--- Start ---
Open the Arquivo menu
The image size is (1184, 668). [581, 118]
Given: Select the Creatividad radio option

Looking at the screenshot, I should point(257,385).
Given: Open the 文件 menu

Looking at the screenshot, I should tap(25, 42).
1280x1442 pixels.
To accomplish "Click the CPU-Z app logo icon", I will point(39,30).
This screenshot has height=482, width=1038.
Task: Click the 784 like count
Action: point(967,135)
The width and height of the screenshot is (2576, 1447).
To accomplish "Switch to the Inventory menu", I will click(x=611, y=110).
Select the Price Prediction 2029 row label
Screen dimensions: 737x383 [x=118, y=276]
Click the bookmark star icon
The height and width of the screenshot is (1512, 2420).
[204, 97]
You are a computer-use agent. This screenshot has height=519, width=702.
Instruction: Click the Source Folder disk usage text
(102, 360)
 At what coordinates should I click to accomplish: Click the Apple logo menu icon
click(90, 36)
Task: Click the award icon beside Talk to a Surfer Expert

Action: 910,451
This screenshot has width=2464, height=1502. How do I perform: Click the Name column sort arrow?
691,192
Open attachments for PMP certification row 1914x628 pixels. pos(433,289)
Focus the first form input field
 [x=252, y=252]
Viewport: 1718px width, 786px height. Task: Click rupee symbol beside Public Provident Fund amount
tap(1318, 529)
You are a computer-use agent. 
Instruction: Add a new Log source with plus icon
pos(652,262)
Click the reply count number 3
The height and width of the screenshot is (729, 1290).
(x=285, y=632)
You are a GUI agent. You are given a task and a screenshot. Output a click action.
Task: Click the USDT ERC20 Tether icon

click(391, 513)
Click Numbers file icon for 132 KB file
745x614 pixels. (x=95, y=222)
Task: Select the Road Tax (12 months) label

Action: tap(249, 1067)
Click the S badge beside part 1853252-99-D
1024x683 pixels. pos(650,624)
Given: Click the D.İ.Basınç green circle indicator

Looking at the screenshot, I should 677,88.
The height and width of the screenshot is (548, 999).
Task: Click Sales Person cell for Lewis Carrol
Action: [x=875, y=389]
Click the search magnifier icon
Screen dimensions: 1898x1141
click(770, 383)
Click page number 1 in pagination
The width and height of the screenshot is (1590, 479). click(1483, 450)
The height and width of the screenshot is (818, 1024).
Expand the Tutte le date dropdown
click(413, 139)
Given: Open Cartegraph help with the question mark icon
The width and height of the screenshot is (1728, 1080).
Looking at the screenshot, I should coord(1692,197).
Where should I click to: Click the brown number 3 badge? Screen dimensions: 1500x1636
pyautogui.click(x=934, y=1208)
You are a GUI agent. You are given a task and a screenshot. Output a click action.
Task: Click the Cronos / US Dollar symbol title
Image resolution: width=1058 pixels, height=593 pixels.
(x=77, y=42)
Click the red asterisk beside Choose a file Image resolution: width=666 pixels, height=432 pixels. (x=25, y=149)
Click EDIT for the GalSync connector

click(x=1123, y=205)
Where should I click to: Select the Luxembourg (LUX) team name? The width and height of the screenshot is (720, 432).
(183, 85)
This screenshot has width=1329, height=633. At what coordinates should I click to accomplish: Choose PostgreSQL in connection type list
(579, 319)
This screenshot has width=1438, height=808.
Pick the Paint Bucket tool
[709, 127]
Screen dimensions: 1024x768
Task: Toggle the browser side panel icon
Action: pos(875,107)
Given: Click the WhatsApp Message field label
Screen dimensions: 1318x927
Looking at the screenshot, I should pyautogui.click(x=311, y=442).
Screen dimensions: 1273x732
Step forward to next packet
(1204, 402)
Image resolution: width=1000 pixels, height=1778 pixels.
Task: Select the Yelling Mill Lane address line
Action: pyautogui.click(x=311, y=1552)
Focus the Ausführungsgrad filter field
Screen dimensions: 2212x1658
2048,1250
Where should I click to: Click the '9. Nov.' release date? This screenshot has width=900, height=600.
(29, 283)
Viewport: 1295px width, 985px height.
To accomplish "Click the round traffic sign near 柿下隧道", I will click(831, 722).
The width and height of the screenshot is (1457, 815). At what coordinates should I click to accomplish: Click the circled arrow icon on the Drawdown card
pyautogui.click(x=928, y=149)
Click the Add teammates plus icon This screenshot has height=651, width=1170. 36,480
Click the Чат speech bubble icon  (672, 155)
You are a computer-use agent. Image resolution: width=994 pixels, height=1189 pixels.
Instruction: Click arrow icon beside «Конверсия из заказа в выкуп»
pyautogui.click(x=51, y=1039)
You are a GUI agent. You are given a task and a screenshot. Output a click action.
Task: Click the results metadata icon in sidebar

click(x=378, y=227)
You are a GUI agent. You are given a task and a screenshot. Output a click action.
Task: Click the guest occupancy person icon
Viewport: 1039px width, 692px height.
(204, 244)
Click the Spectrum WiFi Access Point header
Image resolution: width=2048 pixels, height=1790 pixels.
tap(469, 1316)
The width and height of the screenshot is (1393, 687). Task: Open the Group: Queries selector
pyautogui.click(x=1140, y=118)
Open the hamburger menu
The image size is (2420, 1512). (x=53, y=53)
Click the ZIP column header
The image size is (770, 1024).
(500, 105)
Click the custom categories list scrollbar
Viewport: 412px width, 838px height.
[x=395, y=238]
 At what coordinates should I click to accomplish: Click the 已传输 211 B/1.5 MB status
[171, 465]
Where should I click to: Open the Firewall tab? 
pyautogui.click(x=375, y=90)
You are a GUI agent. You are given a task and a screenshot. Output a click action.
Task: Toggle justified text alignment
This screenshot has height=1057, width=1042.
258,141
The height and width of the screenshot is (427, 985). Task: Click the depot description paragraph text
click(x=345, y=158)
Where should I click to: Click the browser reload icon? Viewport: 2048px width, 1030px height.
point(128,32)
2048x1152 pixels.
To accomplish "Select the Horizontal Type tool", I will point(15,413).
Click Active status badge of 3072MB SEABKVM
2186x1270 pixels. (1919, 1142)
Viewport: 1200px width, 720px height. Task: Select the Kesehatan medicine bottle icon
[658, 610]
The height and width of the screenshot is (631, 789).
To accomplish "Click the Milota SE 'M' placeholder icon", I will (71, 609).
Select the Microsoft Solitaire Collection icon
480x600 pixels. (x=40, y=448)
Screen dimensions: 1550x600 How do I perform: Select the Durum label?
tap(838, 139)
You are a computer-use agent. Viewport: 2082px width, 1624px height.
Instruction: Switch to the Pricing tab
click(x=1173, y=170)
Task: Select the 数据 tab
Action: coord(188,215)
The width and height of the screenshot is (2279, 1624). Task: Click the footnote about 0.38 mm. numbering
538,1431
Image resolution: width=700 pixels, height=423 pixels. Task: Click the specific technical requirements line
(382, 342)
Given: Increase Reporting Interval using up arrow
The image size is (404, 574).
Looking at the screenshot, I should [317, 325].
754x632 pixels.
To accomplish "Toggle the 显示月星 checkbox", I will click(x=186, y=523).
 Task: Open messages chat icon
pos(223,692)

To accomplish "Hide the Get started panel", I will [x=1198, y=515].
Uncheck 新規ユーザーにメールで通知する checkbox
--- End ---
▶ **WHAT IS BEING ASKED**
Output the lines between the one containing "Open the hamburger menu" and the one containing "2186x1270 pixels. (1919, 1142)", inclusive, as a numbered list with blank lines left out.

▶ **ANSWER**
1. Open the hamburger menu
2. The image size is (2420, 1512). (x=53, y=53)
3. Click the ZIP column header
4. The image size is (770, 1024).
5. (500, 105)
6. Click the custom categories list scrollbar
7. Viewport: 412px width, 838px height.
8. [x=395, y=238]
9.  At what coordinates should I click to accomplish: Click the 已传输 211 B/1.5 MB status
10. [171, 465]
11. Where should I click to: Open the Firewall tab? 
12. pyautogui.click(x=375, y=90)
13. You are a GUI agent. You are given a task and a screenshot. Output a click action.
14. Task: Toggle justified text alignment
15. This screenshot has height=1057, width=1042.
16. 258,141
17. The height and width of the screenshot is (427, 985). Task: Click the depot description paragraph text
18. click(x=345, y=158)
19. Where should I click to: Click the browser reload icon? Viewport: 2048px width, 1030px height.
20. point(128,32)
21. 2048x1152 pixels.
22. To accomplish "Select the Horizontal Type tool", I will point(15,413).
23. Click Active status badge of 3072MB SEABKVM
24. 2186x1270 pixels. (1919, 1142)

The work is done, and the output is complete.